▶ [AIM OF THE TASK]: Set the entries below down again, please. Match them exactly.

+++ DATASET RECORDS

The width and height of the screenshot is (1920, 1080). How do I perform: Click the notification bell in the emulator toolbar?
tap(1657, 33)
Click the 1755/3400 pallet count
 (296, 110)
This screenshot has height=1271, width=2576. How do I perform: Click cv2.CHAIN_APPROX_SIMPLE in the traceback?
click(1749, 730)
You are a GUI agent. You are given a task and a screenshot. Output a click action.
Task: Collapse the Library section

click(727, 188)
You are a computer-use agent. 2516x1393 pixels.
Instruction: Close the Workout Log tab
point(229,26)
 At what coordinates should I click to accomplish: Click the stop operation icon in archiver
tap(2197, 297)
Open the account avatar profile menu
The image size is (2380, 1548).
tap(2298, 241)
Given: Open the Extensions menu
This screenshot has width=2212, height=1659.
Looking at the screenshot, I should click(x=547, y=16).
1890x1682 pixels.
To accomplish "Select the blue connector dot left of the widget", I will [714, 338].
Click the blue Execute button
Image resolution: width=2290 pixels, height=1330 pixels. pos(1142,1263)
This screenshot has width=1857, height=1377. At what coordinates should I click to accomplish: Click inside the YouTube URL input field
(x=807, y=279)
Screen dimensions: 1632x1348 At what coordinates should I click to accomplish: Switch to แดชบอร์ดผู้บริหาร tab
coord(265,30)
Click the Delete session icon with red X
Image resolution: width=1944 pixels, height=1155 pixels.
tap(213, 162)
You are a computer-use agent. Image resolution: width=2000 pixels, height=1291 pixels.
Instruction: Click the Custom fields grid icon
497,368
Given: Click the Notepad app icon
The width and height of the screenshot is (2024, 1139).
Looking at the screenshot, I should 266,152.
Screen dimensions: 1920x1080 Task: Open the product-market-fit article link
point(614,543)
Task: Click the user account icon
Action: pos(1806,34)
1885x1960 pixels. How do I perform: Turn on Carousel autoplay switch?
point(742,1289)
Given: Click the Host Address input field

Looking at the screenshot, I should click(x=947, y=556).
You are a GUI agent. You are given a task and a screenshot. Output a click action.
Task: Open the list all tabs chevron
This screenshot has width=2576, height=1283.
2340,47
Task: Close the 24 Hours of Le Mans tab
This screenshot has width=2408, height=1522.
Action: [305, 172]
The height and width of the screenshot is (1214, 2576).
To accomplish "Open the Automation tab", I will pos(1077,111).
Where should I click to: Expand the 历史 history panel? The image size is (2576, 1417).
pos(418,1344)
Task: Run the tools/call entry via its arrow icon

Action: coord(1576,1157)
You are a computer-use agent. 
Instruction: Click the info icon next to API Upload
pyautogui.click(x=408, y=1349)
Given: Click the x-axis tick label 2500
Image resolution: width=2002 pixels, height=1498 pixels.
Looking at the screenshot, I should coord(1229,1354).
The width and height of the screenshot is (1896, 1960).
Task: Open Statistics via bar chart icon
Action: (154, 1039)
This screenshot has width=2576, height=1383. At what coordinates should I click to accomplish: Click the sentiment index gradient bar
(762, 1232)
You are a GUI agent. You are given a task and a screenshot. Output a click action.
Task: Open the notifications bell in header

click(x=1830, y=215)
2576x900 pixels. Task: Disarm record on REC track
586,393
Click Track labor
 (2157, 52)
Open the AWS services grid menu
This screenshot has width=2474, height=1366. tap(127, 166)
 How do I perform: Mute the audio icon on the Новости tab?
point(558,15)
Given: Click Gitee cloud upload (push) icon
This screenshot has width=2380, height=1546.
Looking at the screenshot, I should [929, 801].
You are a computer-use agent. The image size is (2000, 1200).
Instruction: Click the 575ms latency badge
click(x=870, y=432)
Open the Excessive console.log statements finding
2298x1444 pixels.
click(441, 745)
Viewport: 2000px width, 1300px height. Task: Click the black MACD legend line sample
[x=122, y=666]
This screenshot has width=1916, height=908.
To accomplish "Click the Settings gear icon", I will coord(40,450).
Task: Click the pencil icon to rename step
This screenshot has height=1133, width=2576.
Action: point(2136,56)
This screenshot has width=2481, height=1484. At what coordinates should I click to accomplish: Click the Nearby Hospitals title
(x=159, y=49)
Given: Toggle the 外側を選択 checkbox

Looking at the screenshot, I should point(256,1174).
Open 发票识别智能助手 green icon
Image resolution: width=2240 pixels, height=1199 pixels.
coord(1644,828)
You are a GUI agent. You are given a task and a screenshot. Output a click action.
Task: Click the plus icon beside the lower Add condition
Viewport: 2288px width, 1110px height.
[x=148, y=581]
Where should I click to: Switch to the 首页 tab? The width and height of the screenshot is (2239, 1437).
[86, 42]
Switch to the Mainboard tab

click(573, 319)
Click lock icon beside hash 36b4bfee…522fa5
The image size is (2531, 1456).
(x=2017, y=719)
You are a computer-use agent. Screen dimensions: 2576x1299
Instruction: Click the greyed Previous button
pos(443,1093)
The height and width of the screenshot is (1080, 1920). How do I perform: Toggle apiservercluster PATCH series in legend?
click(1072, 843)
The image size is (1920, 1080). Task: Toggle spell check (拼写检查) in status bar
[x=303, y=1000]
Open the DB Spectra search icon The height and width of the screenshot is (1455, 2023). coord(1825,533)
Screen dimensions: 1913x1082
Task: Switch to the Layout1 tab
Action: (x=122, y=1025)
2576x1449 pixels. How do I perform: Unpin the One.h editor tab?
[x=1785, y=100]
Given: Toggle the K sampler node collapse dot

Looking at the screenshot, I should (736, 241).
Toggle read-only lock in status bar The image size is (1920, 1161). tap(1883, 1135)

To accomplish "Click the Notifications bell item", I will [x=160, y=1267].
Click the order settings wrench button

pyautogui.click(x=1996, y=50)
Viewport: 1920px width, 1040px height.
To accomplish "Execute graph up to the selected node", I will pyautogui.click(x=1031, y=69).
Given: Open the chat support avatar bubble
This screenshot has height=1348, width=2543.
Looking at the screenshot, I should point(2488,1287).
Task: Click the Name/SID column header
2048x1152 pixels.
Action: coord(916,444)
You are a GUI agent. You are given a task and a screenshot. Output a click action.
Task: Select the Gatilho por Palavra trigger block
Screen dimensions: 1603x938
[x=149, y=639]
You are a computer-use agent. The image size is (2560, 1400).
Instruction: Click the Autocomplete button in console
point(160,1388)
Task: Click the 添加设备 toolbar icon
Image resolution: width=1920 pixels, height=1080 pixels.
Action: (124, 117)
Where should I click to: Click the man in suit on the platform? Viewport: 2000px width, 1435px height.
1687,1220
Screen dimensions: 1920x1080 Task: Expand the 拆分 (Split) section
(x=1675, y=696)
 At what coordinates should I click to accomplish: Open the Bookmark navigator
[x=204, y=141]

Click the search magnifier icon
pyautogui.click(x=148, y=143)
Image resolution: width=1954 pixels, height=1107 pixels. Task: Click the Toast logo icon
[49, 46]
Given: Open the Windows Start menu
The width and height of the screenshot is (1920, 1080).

++++++

▶ [RESPONSE TO THE EXERCISE]:
The width and height of the screenshot is (1920, 1080). How do I perform: Click the notification bell in the emulator toolbar?
tap(1657, 33)
Click the 1755/3400 pallet count
 (296, 110)
This screenshot has height=1271, width=2576. How do I perform: Click cv2.CHAIN_APPROX_SIMPLE in the traceback?
click(1749, 730)
You are a GUI agent. You are given a task and a screenshot. Output a click action.
Task: Collapse the Library section

click(727, 188)
You are a computer-use agent. 2516x1393 pixels.
Instruction: Close the Workout Log tab
point(229,26)
 At what coordinates should I click to accomplish: Click the stop operation icon in archiver
tap(2197, 297)
Open the account avatar profile menu
The image size is (2380, 1548).
tap(2298, 241)
Given: Open the Extensions menu
This screenshot has width=2212, height=1659.
Looking at the screenshot, I should click(x=547, y=16).
1890x1682 pixels.
To accomplish "Select the blue connector dot left of the widget", I will [714, 338].
Click the blue Execute button
Image resolution: width=2290 pixels, height=1330 pixels. pos(1142,1263)
This screenshot has width=1857, height=1377. At what coordinates should I click to accomplish: Click inside the YouTube URL input field
(x=807, y=279)
Screen dimensions: 1632x1348 At what coordinates should I click to accomplish: Switch to แดชบอร์ดผู้บริหาร tab
coord(265,30)
Click the Delete session icon with red X
Image resolution: width=1944 pixels, height=1155 pixels.
tap(213, 162)
You are a computer-use agent. Image resolution: width=2000 pixels, height=1291 pixels.
Instruction: Click the Custom fields grid icon
497,368
Given: Click the Notepad app icon
The width and height of the screenshot is (2024, 1139).
Looking at the screenshot, I should 266,152.
Screen dimensions: 1920x1080 Task: Open the product-market-fit article link
point(614,543)
Task: Click the user account icon
Action: pos(1806,34)
1885x1960 pixels. How do I perform: Turn on Carousel autoplay switch?
point(742,1289)
Given: Click the Host Address input field

Looking at the screenshot, I should click(x=947, y=556).
You are a GUI agent. You are given a task and a screenshot. Output a click action.
Task: Open the list all tabs chevron
This screenshot has width=2576, height=1283.
2340,47
Task: Close the 24 Hours of Le Mans tab
This screenshot has width=2408, height=1522.
Action: [305, 172]
The height and width of the screenshot is (1214, 2576).
To accomplish "Open the Automation tab", I will pos(1077,111).
Where should I click to: Expand the 历史 history panel? The image size is (2576, 1417).
pos(418,1344)
Task: Run the tools/call entry via its arrow icon

Action: coord(1576,1157)
You are a computer-use agent. 
Instruction: Click the info icon next to API Upload
pyautogui.click(x=408, y=1349)
Given: Click the x-axis tick label 2500
Image resolution: width=2002 pixels, height=1498 pixels.
Looking at the screenshot, I should coord(1229,1354).
The width and height of the screenshot is (1896, 1960).
Task: Open Statistics via bar chart icon
Action: (154, 1039)
This screenshot has width=2576, height=1383. At what coordinates should I click to accomplish: Click the sentiment index gradient bar
(762, 1232)
You are a GUI agent. You are given a task and a screenshot. Output a click action.
Task: Open the notifications bell in header

click(x=1830, y=215)
2576x900 pixels. Task: Disarm record on REC track
586,393
Click Track labor
 (2157, 52)
Open the AWS services grid menu
This screenshot has width=2474, height=1366. tap(127, 166)
 How do I perform: Mute the audio icon on the Новости tab?
point(558,15)
Given: Click Gitee cloud upload (push) icon
This screenshot has width=2380, height=1546.
Looking at the screenshot, I should [929, 801].
You are a computer-use agent. The image size is (2000, 1200).
Instruction: Click the 575ms latency badge
click(x=870, y=432)
Open the Excessive console.log statements finding
2298x1444 pixels.
click(441, 745)
Viewport: 2000px width, 1300px height. Task: Click the black MACD legend line sample
[x=122, y=666]
This screenshot has width=1916, height=908.
To accomplish "Click the Settings gear icon", I will coord(40,450).
Task: Click the pencil icon to rename step
This screenshot has height=1133, width=2576.
Action: point(2136,56)
This screenshot has width=2481, height=1484. At what coordinates should I click to accomplish: Click the Nearby Hospitals title
(x=159, y=49)
Given: Toggle the 外側を選択 checkbox

Looking at the screenshot, I should point(256,1174).
Open 发票识别智能助手 green icon
Image resolution: width=2240 pixels, height=1199 pixels.
coord(1644,828)
You are a GUI agent. You are given a task and a screenshot. Output a click action.
Task: Click the plus icon beside the lower Add condition
Viewport: 2288px width, 1110px height.
[x=148, y=581]
Where should I click to: Switch to the 首页 tab? The width and height of the screenshot is (2239, 1437).
[86, 42]
Switch to the Mainboard tab

click(573, 319)
Click lock icon beside hash 36b4bfee…522fa5
The image size is (2531, 1456).
(x=2017, y=719)
You are a computer-use agent. Screen dimensions: 2576x1299
Instruction: Click the greyed Previous button
pos(443,1093)
The height and width of the screenshot is (1080, 1920). How do I perform: Toggle apiservercluster PATCH series in legend?
click(1072, 843)
The image size is (1920, 1080). Task: Toggle spell check (拼写检查) in status bar
[x=303, y=1000]
Open the DB Spectra search icon The height and width of the screenshot is (1455, 2023). coord(1825,533)
Screen dimensions: 1913x1082
Task: Switch to the Layout1 tab
Action: (x=122, y=1025)
2576x1449 pixels. How do I perform: Unpin the One.h editor tab?
[x=1785, y=100]
Given: Toggle the K sampler node collapse dot

Looking at the screenshot, I should (736, 241).
Toggle read-only lock in status bar The image size is (1920, 1161). tap(1883, 1135)

To accomplish "Click the Notifications bell item", I will [x=160, y=1267].
Click the order settings wrench button

pyautogui.click(x=1996, y=50)
Viewport: 1920px width, 1040px height.
To accomplish "Execute graph up to the selected node", I will pyautogui.click(x=1031, y=69).
Given: Open the chat support avatar bubble
This screenshot has height=1348, width=2543.
Looking at the screenshot, I should point(2488,1287).
Task: Click the Name/SID column header
2048x1152 pixels.
Action: coord(916,444)
You are a GUI agent. You are given a task and a screenshot. Output a click action.
Task: Select the Gatilho por Palavra trigger block
Screen dimensions: 1603x938
[x=149, y=639]
You are a computer-use agent. The image size is (2560, 1400).
Instruction: Click the Autocomplete button in console
point(160,1388)
Task: Click the 添加设备 toolbar icon
Image resolution: width=1920 pixels, height=1080 pixels.
Action: (124, 117)
Where should I click to: Click the man in suit on the platform? Viewport: 2000px width, 1435px height.
1687,1220
Screen dimensions: 1920x1080 Task: Expand the 拆分 (Split) section
(x=1675, y=696)
 At what coordinates should I click to accomplish: Open the Bookmark navigator
[x=204, y=141]

Click the search magnifier icon
pyautogui.click(x=148, y=143)
Image resolution: width=1954 pixels, height=1107 pixels. Task: Click the Toast logo icon
[49, 46]
Given: Open the Windows Start menu
The width and height of the screenshot is (1920, 1080).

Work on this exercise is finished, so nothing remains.